From the excerpt on Redis and DynamoDB locking, extract everything from "For architectures running" down to "as Redis's SETNX.", copying it word for word.

> Excerpted passage:
--- BEGIN ---

Analysis of the Redis Pattern

* Strengths:

* Performance: Redis is exceptionally fast. The SETNX operation is O(1) and typically completes in sub-milliseconds, making the lock acquisition phase very lightweight.

* Simplicity: The logic is relatively straightforward, relying on a single atomic command.

* Built-in TTL: Redis's native TTL support is perfect for handling stale locks from crashed workers.

* Weaknesses & Edge Cases:

* Persistence: Standard Redis configurations prioritize speed over durability. If a Redis primary node fails before a write is replicated, a lock or a result could be lost. For absolute certainty, you might need Redis Sentinel/Cluster with AOF persistence, which adds complexity.

* Clock Skew: The TTL is managed by the Redis server. If client clocks are wildly out of sync, it's not an issue. But distributed lock algorithms can be sensitive to clock drift in more complex scenarios (e.g., Redlock).

* Handling RequestInProgress: Our example fails fast. In a real system, you might implement a backoff-and-retry loop for the second caller, polling the result_key for a few seconds before giving up. This can smooth over short processing delays.

Implementation 2: AWS DynamoDB for Serverless, Durable Locking

For architectures running in AWS, particularly serverless (Lambda), DynamoDB offers a compelling alternative. It's fully managed, highly available, and provides the atomic operations we need through Condition Expressions.

A ConditionExpression allows you to make a write operation (like PutItem or UpdateItem) conditional on the state of the item on the server. We can use attribute_not_exists(IdempotencyKey) to achieve the exact same atomic "write-if-not-exist" behavior as Redis's SETNX.

The DynamoDB Idempotency Table

First, define a simple DynamoDB table. A pay-per-request model is often cost-effective for this use case.

--- END ---

> Material supplied:
--- BEGIN ---

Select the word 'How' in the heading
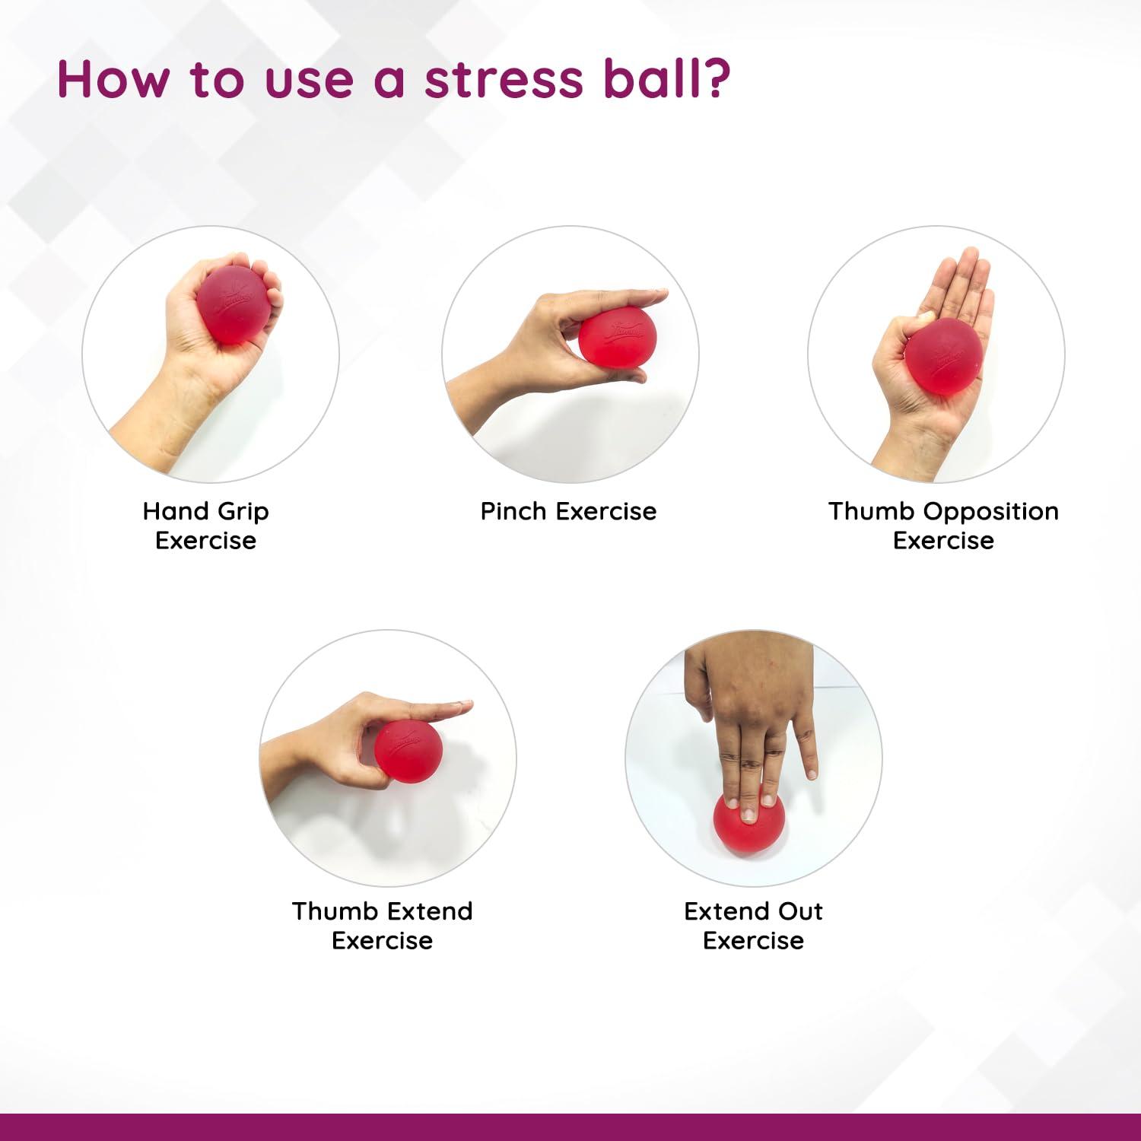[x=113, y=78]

--- END ---
--- BEGIN ---

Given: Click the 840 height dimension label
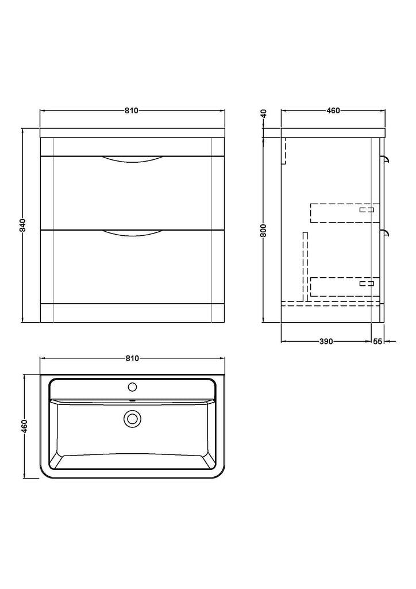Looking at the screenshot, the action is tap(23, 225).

--- END ---

> Result below:
For architectures running in AWS, particularly serverless (Lambda), DynamoDB offers a compelling alternative. It's fully managed, highly available, and provides the atomic operations we need through Condition Expressions.

A ConditionExpression allows you to make a write operation (like PutItem or UpdateItem) conditional on the state of the item on the server. We can use attribute_not_exists(IdempotencyKey) to achieve the exact same atomic "write-if-not-exist" behavior as Redis's SETNX.